Mi Antivirus de este viernes retrata la mezquindad de una patronal opuesta al acuerdo de pensiones en medio de una euforia de beneficios y salarios estratosféricos de las principales fortunas del país. Nada se puede esperar de una cúpula empresarial que niega cualquier compromiso con los más vulnerables de su país.
Se llama
¡Qué difícil es mejorar la reputación empresarial!
¡Qué difícil tiene que ser presidir la CEOE, con la que está cayendo esta semana, y que “sólo” te paguen 400.000 euros! Me refiero a sentirse obligado a rechazar una reforma de pensiones sostenible que, además de garantizar el poder adquisitivo, eleva las mínimas (todavía insuficientes) para que converjan con el salario mínimo, sube las que reciben las mujeres que han cotizado menos para cuidarnos, no perturba la competitividad de las empresas y cuyo coste laboral por hora trabajada es inferior a la media europea... y encima viene avalada por un gobierno europeo afín a tu ideología. ¡Qué difícil e irresponsable es oponerse cuando has estado ausente de la negociación y no has presentado contrapartidas!

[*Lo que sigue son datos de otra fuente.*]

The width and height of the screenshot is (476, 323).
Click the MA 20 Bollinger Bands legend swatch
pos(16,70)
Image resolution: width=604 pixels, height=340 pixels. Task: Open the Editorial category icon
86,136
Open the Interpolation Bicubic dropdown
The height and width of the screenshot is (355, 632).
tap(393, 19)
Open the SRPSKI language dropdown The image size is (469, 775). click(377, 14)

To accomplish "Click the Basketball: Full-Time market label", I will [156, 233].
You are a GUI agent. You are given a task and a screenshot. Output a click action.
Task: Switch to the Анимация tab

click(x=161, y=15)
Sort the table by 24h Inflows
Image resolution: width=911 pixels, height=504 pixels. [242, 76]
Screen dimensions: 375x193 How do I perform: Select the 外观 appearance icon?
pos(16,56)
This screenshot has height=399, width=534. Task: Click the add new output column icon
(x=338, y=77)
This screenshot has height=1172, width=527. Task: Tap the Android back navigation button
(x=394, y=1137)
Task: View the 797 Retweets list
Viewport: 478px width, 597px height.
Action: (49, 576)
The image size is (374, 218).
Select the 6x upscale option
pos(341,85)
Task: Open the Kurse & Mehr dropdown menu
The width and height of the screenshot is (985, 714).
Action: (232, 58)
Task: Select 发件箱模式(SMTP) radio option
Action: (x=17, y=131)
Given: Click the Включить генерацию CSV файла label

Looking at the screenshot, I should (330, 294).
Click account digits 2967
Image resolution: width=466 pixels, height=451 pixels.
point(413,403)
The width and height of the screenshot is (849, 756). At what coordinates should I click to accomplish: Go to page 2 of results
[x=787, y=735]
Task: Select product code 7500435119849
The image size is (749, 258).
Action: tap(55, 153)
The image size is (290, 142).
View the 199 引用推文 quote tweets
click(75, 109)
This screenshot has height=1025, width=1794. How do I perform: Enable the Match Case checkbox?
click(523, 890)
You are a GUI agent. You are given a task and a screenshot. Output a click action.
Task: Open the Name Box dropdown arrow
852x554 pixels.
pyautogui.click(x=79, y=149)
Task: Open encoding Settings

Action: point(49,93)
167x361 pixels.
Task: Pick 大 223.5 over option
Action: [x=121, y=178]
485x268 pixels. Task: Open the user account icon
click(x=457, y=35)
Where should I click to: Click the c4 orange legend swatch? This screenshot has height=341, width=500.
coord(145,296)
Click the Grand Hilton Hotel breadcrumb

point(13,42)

¡Qué difícil tiene que ser presidir la CEOE y ver que sólo los expertos afines a tus intereses privatizadores de lo público (BBVA y alguno más) y un indocumentado presidente del PP apoyan tus tesis sobre una indemostrada “voracidad recaudatoria”!
¡Qué difícil tiene que ser como presidente de la patronal alinear ese reto de “lograr una situación social cada vez más justa”, que ordena el artículo 4 de los estatutos de la CEOE, y sólo ser capaz de estar “a las maduras” (en palabras del ministro Escrivá) para que tus asociados reciban miles de millones de euros de fondos europeos y nunca estar “a las duras” cuando se trata de frenar la creciente desigualdad y pobreza de los trabajadores que crean riqueza!
¡Qué difícil tiene que ser presidir la CEOE cuando defiendes o impones a los trabajadores la mayor pérdida de poder adquisitivo de los salarios de las últimas décadas y ves cómo las grandes fortunas de este país logran récord milmillonarios de beneficios y se asignan sueldos y dividendos estratosféricos, como los de Inditex (Amancio Ortega: 2.217 millones en dividendos) o Mercadona (Juan Roig: récord salarial con 11 millones) esta semana, y los banqueros o los grandes accionistas de compañías energéticas o petroleras semanas atrás!
¡Qué difícil tiene que ser soportar que hasta el Banco de España te diga que los beneficios empresariales han aumentado nada menos que siete veces más que los salarios!
¡Qué difícil tiene que ser aguantar el peso de informes de la Comisión Europea, nada sospechosa de comunista, cuando recomienda las subidas salariales que tú niegas como presidente de la patronal española!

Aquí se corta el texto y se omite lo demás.